_Work to complete_.
• a. Please summarize the briefing on green hydrogen in two sentences.
• b. Pick up the green hydrogen briefing after its last sentence and continue it.

BEGIN Selected passage

May 2021
Purpose. To suggest a realistic view on the prospects for “green hydrogen.”

Background.
There is a worldwide push to achieve large-scale commercial industries based on so-called ‘green’ hydrogen produced by splitting water (electrolysis powered by wind and solar) instead of the usual method (steam reforming using natural gas) that generates CO2 as a by-product.
The Commonwealth government has nominated green hydrogen as one of the five lanes in the “Technological Highway” towards a green energy transition. Some $300Million has been allocated for grants to private enterprises to pursue research and development.
State governments are contributing on a smaller scale.

Critical Issues.
Despite the media hype for green hydrogen around the world, there is still virtually no significant volume of green hydrogen produced. Almost all the hydrogen in use comes from the traditional hydrogen extraction method relying on steam and natural gas. And for good reason – this is the cheapest way of extracting hydrogen.

It is currently used as a feedstock for many industrial processes and the hope is to use it as a “green” energy carrier to replace fossil fuels for many purposes including creating steel, generating electricity, fuel cell electric vehicles, shipping and aviation.

END Selected passage
BEGIN Dataset

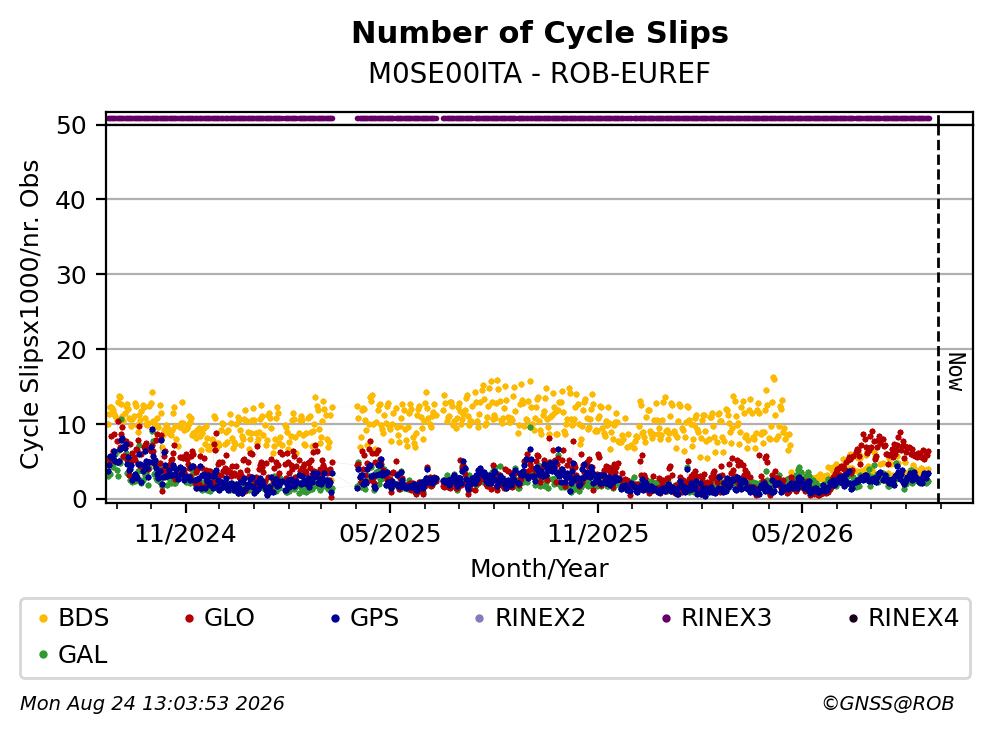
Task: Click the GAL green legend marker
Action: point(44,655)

END Dataset
BEGIN Dataset

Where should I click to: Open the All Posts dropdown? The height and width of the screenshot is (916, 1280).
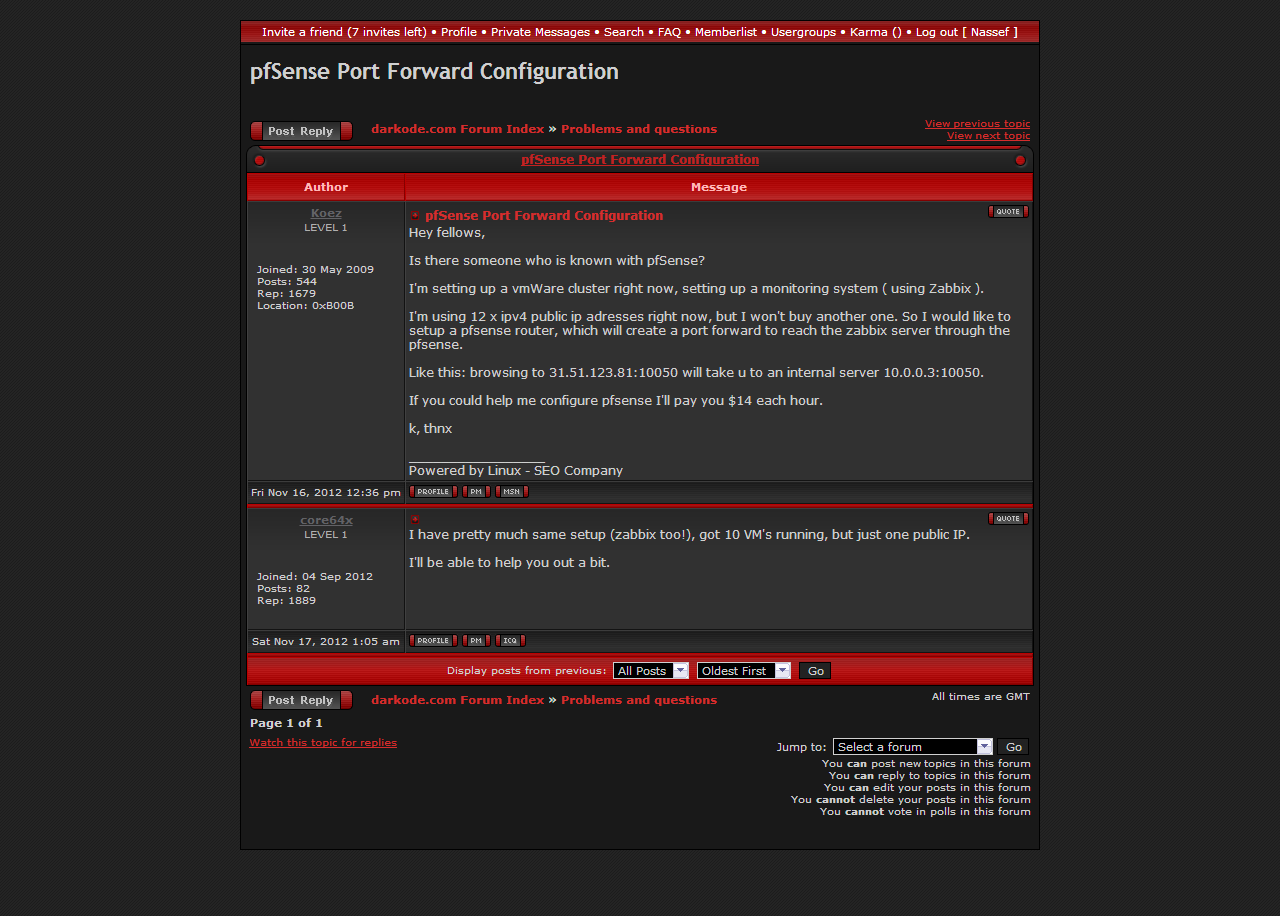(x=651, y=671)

END Dataset

_Answers by item number_.
• a. Governments, including the Commonwealth with some $300 million in grants, are backing a worldwide push for large-scale industries based on "green" hydrogen made by splitting water with wind and solar power. Despite the hype, virtually no significant volume of green hydrogen is yet produced, because almost all hydrogen still comes from the cheaper steam and natural gas method.

• b.
Huge amounts of electricity are required for the electrolytic process and states that are struggling to keep the lights on will have to upgrade their nuclear capacity and/or expand RE exponentially.
Most of the energy is lost in the chain from production, storage and transport to final use.
“As a chemical feedstock, of course, hydrogen is irreplaceable. However, as an energy storage medium, it has only a 50% round-trip efficiency – far worse than batteries. As a source of work, fuel cells, turbines and engines are only 60% efficient – far worse than electric motors – and far more complex. As a source of heat, hydrogen costs four times as much as natural gas. As a way of transporting energy, hydrogen pipelines cost three times as much as power lines, and ships and trucks are even worse.” [https://about.bnef.com/blog/liebreich-separating-hype-from-hydrogen-part-two-the-demand-side/] It depends on vast quantities of very cheap electricity and other developments to drastically reduce the cost. According to the latest edition of the JP Morgan Energy Review this is most unlikely to happen in the foreseeable future.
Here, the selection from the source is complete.